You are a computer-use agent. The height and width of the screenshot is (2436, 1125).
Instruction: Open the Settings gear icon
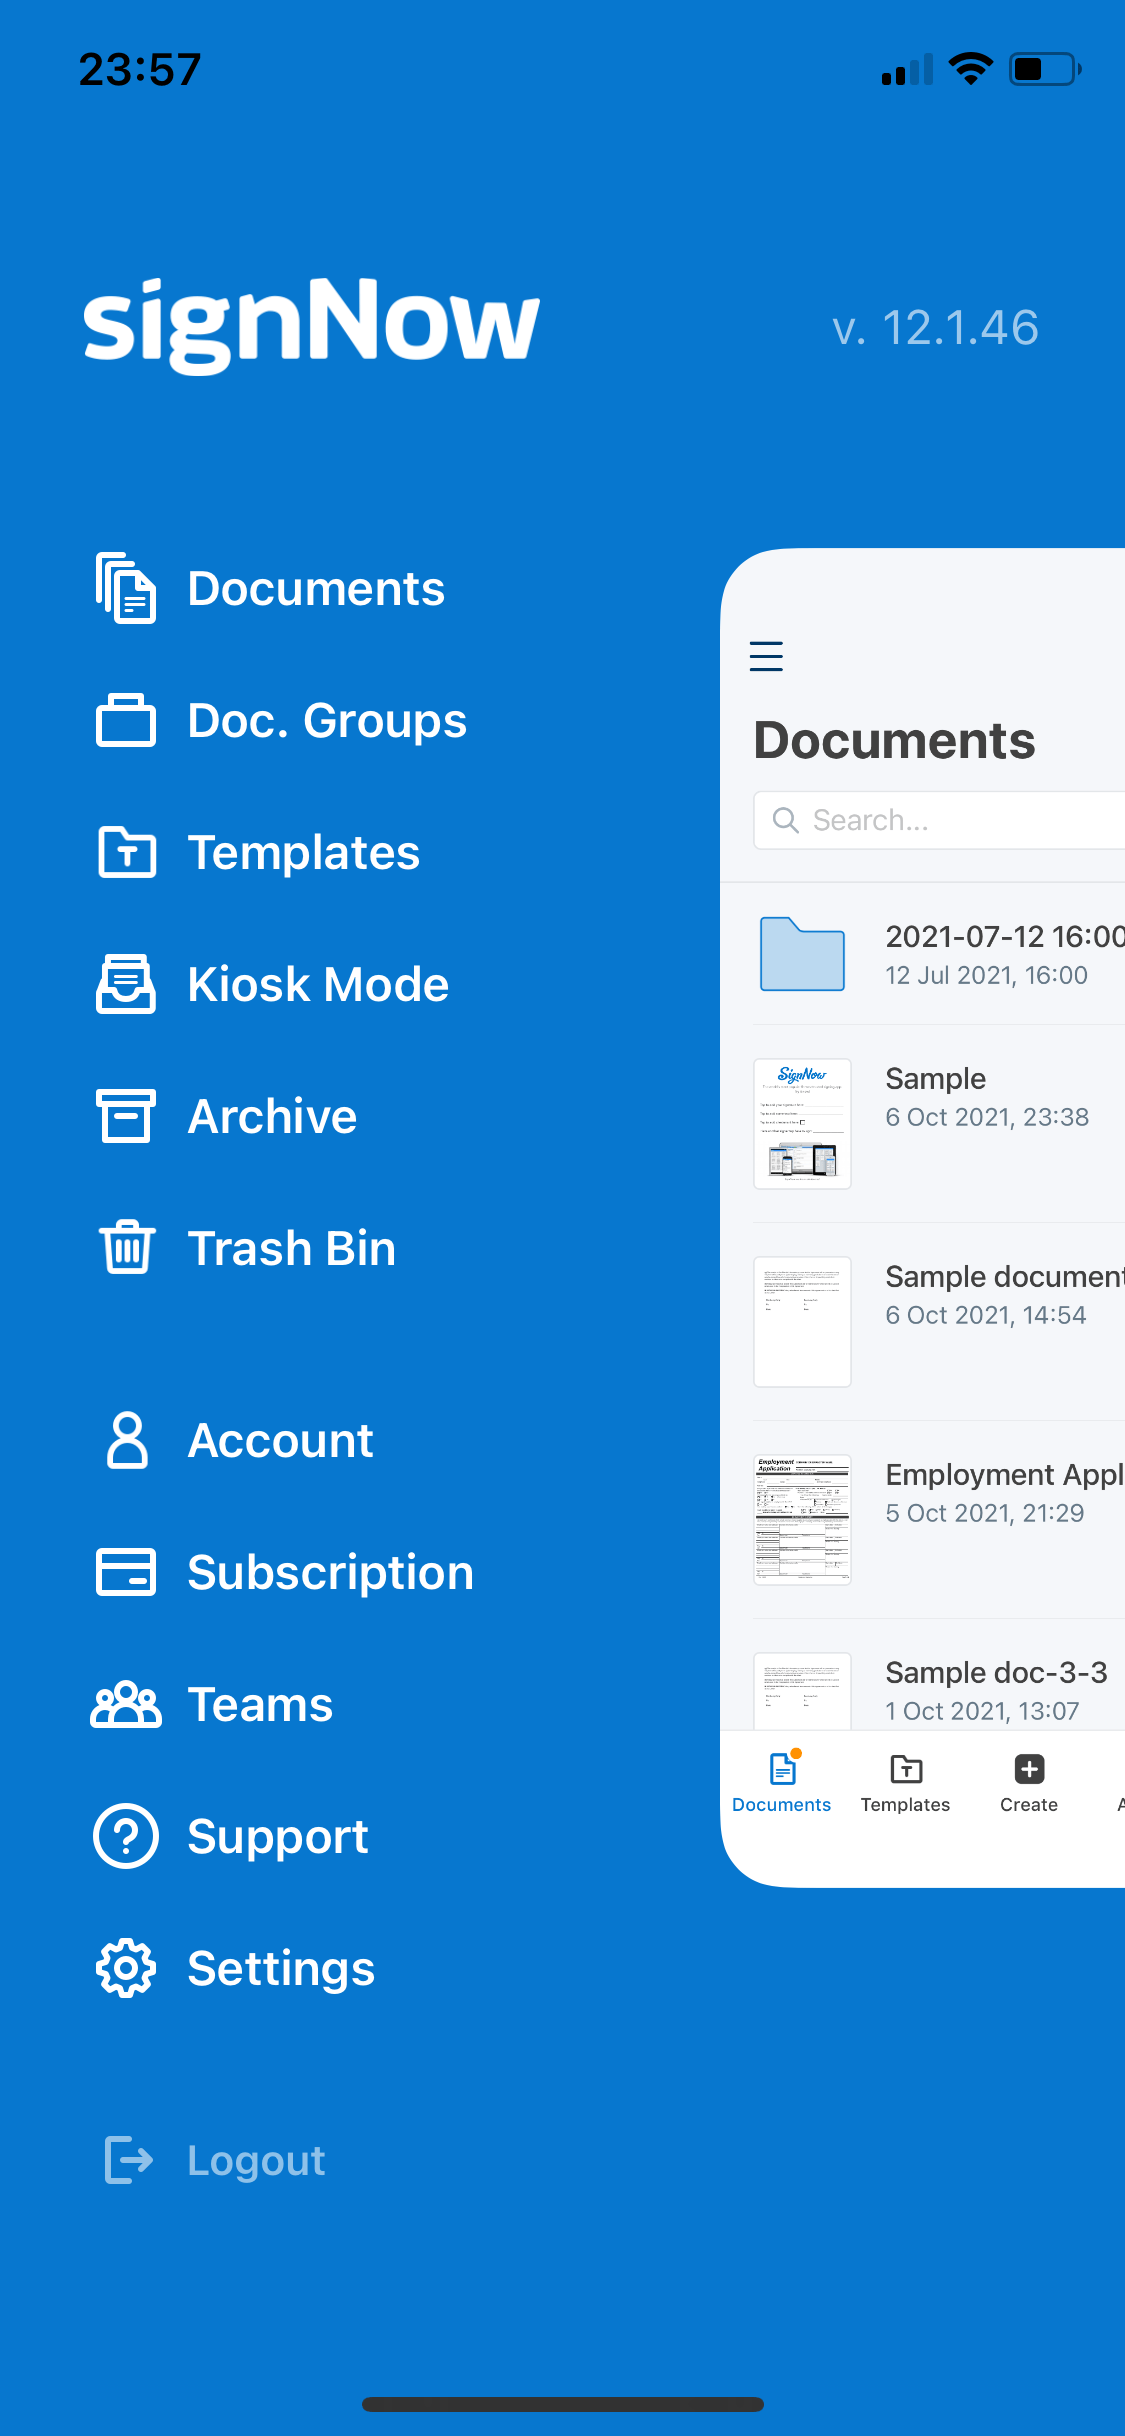point(126,1968)
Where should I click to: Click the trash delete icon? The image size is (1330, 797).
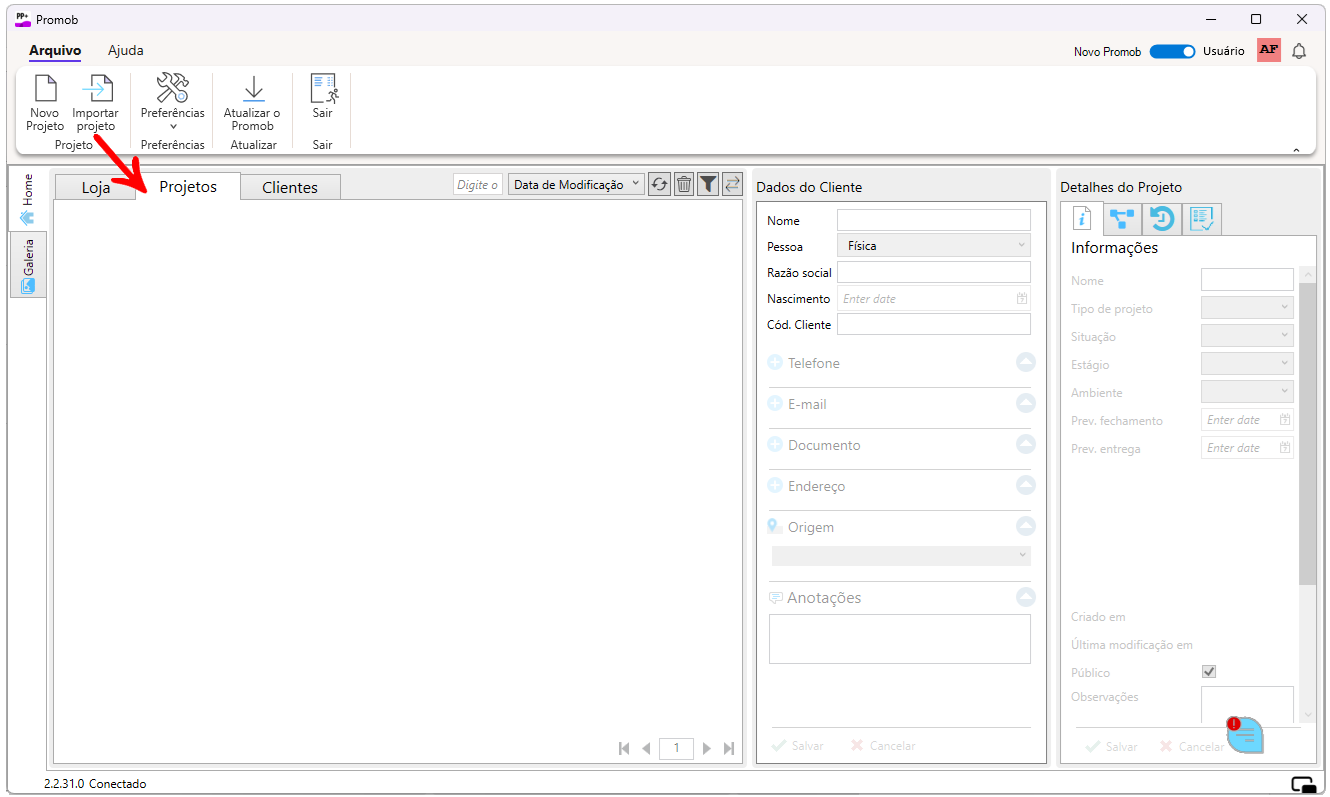684,184
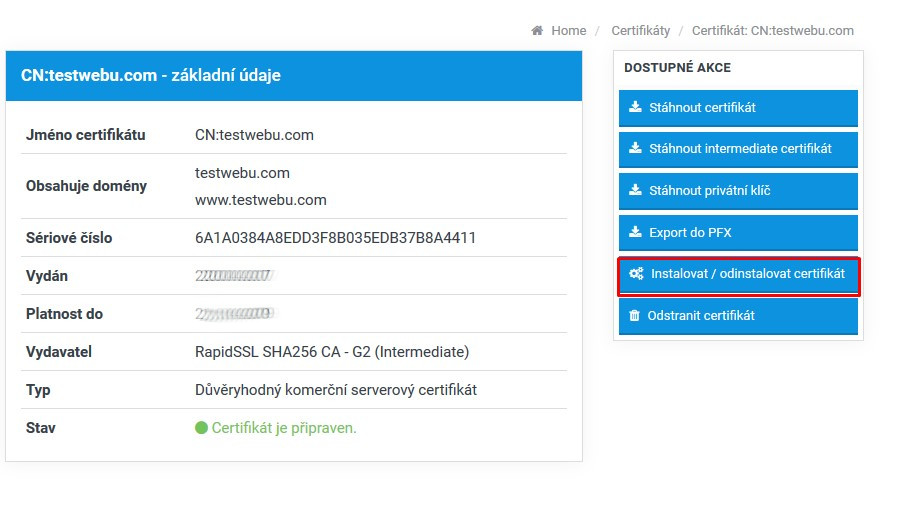Select the 'Certifikát: CN:testwebu.com' breadcrumb item

point(772,31)
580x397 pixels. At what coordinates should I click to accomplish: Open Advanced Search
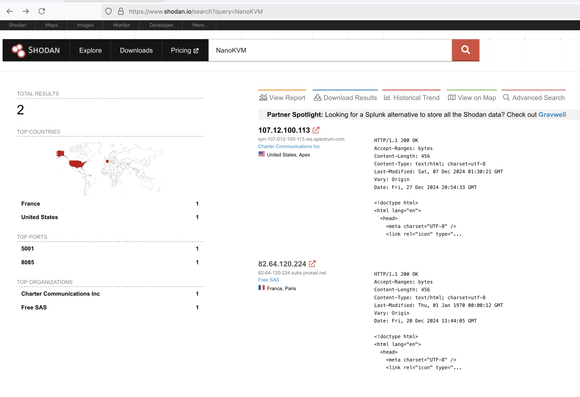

-.-.-

### BRIEF:
Line by line, reproduce exactly the lines from the one containing "Where should I" through the final line of the material, both included, leaving every picture out.

### RESPONSE:
Where should I click to: Click the trash delete icon? The image size is (1330, 797).
684,184
Select the 'Certifikát: CN:testwebu.com' breadcrumb item

point(772,31)
580x397 pixels. At what coordinates should I click to accomplish: Open Advanced Search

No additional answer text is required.